Extract the text of each entry below verbatim, line for line, and omit the pictures from your answer.

(begin)

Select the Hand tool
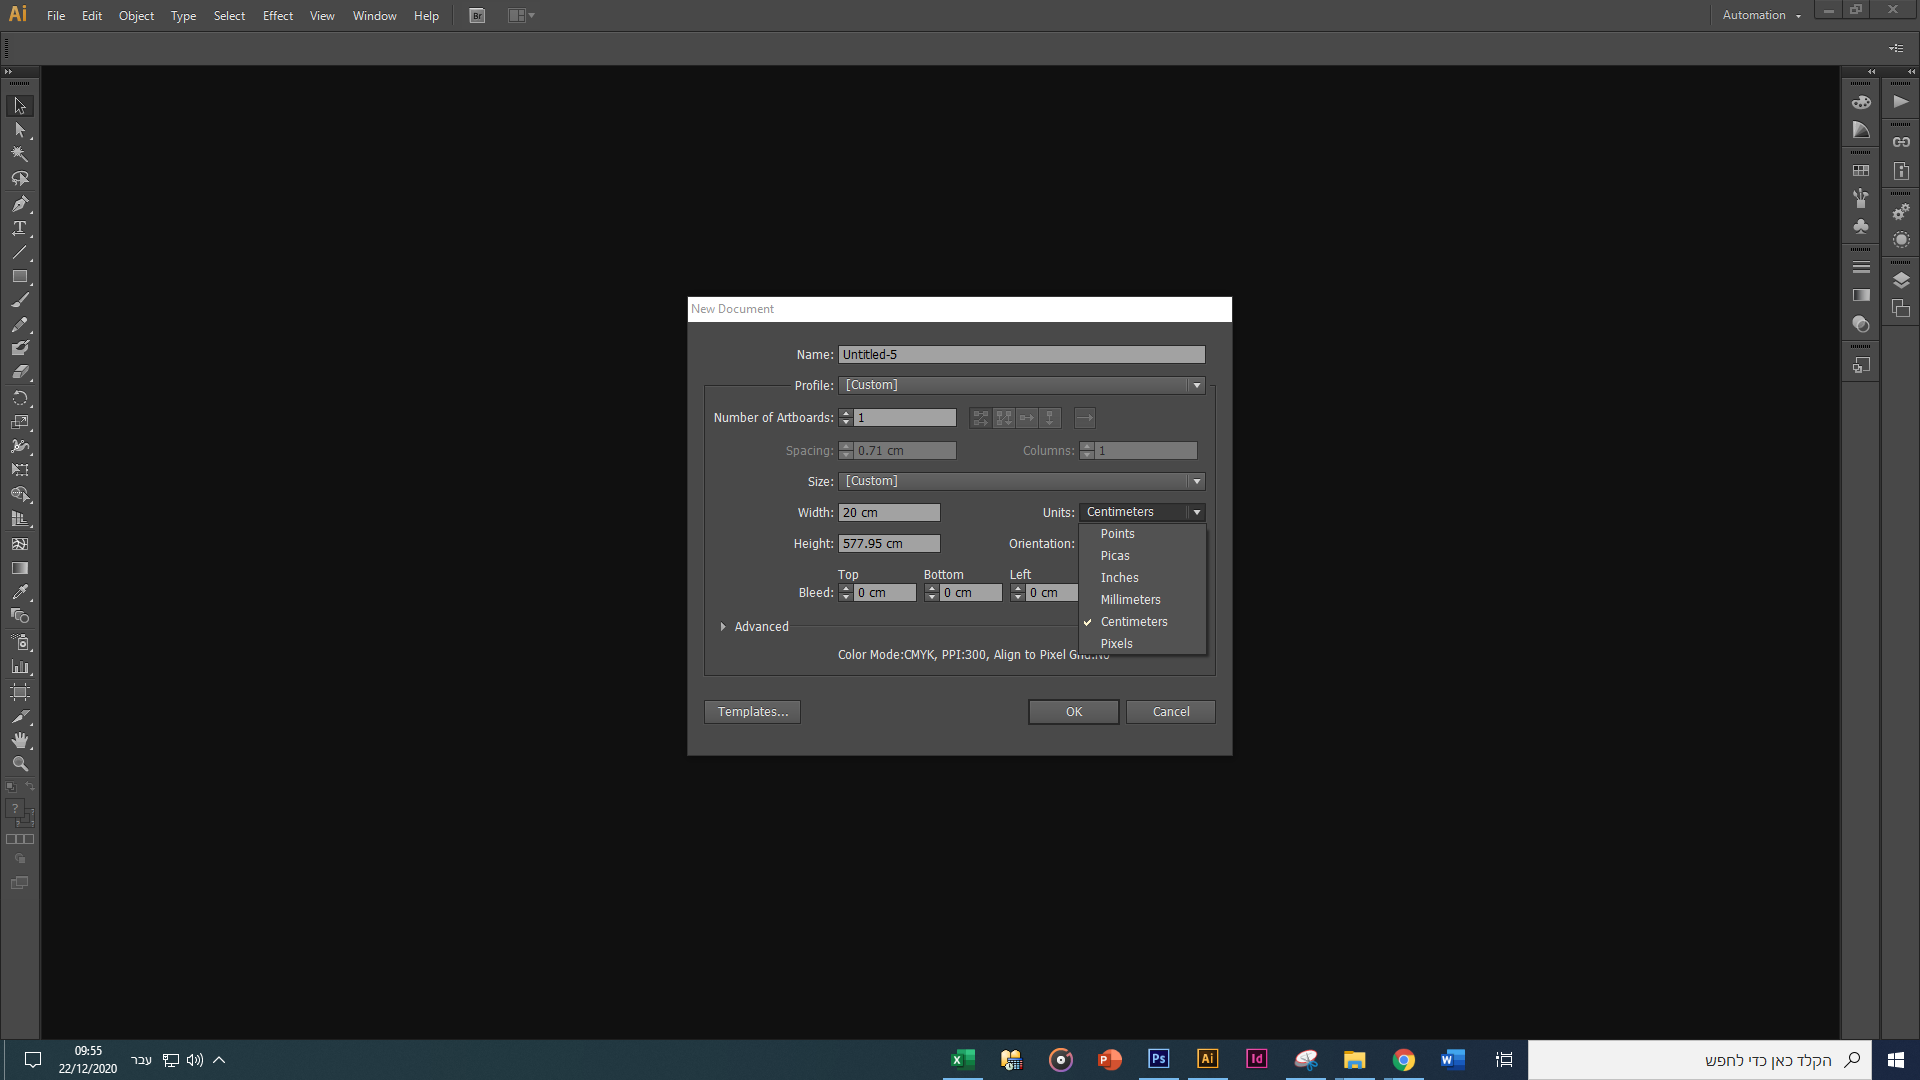This screenshot has height=1080, width=1920. (x=19, y=740)
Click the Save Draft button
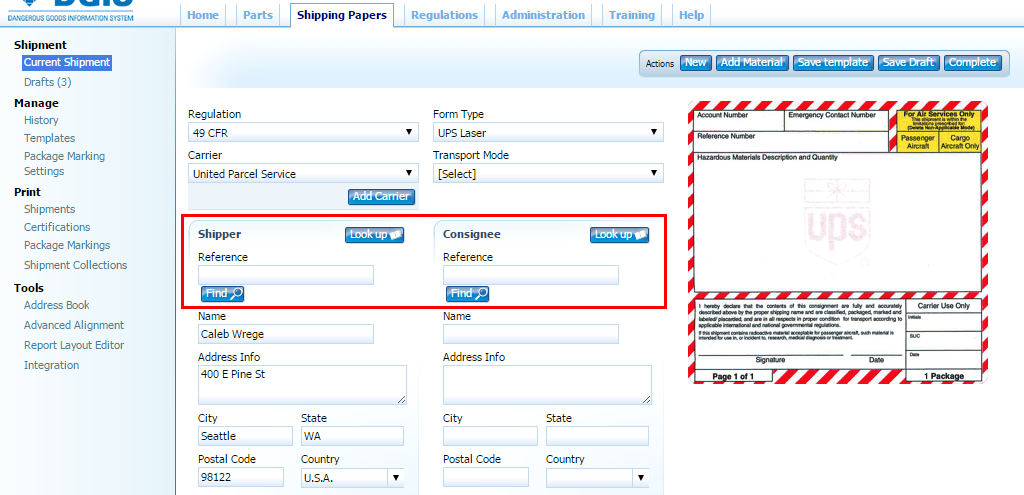 coord(908,62)
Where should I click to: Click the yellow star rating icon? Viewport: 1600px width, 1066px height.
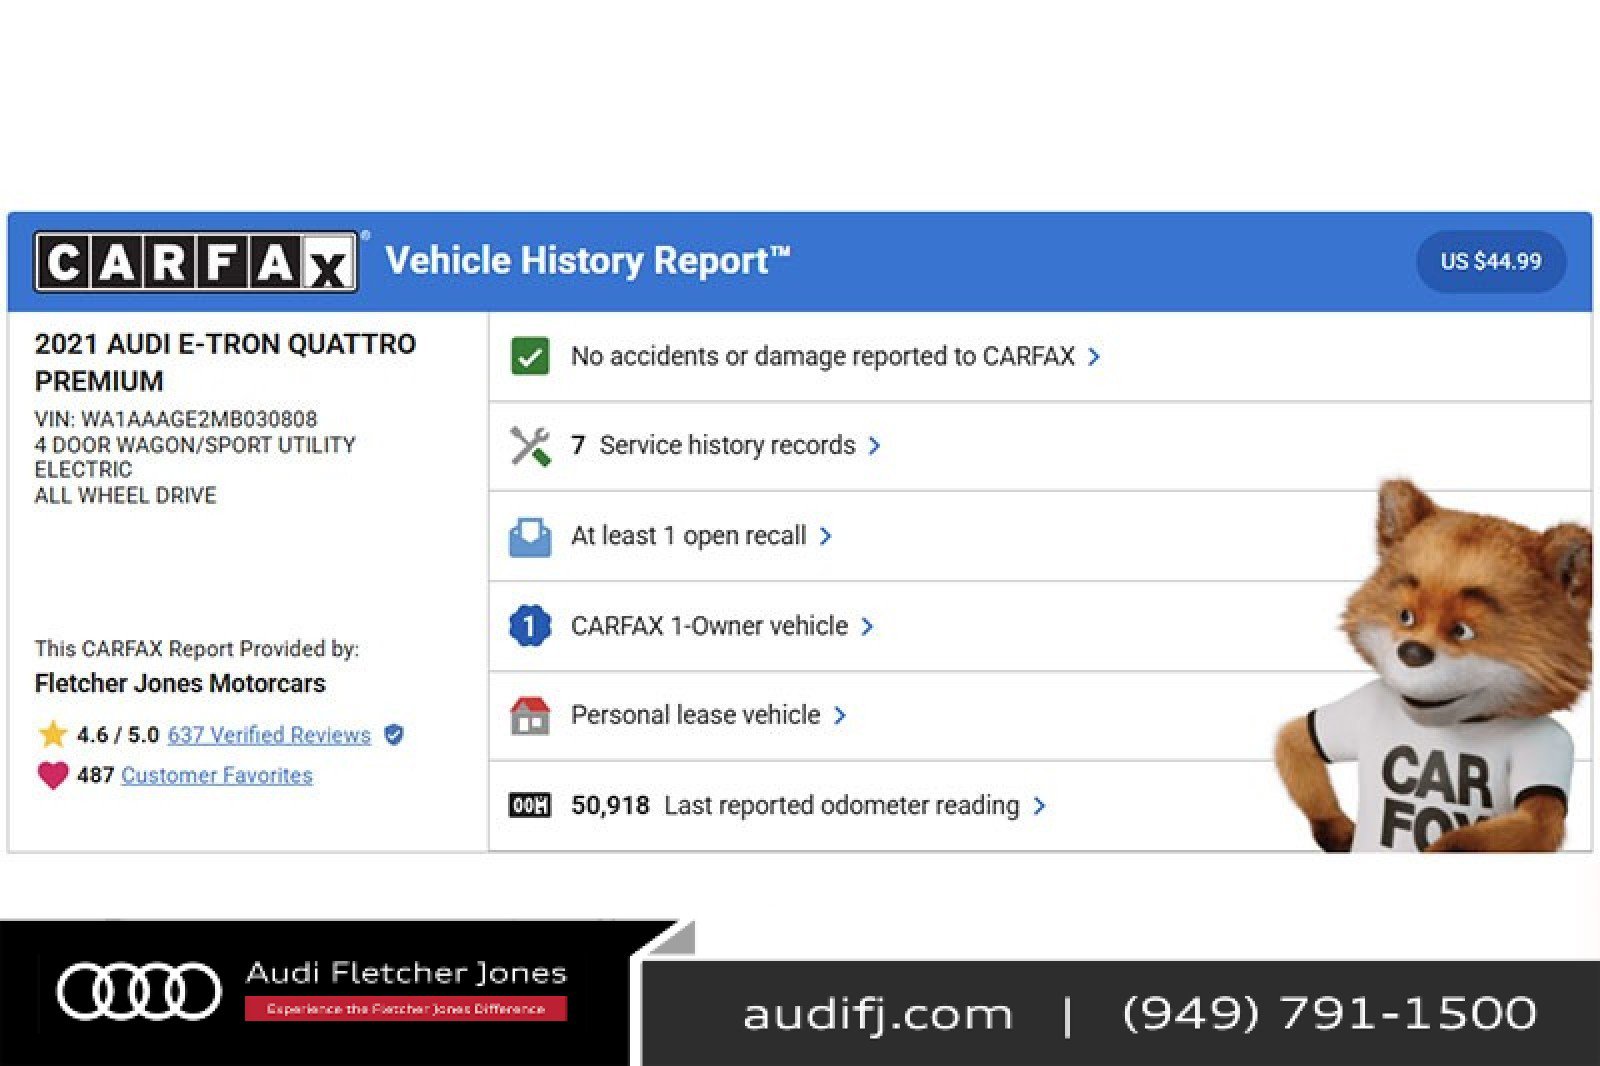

(end)

* Solution to this task:
Select the Hand tool
This screenshot has height=1080, width=1920. (x=19, y=740)
Click the Save Draft button
 coord(908,62)
Where should I click to: Click the yellow star rating icon? Viewport: 1600px width, 1066px height.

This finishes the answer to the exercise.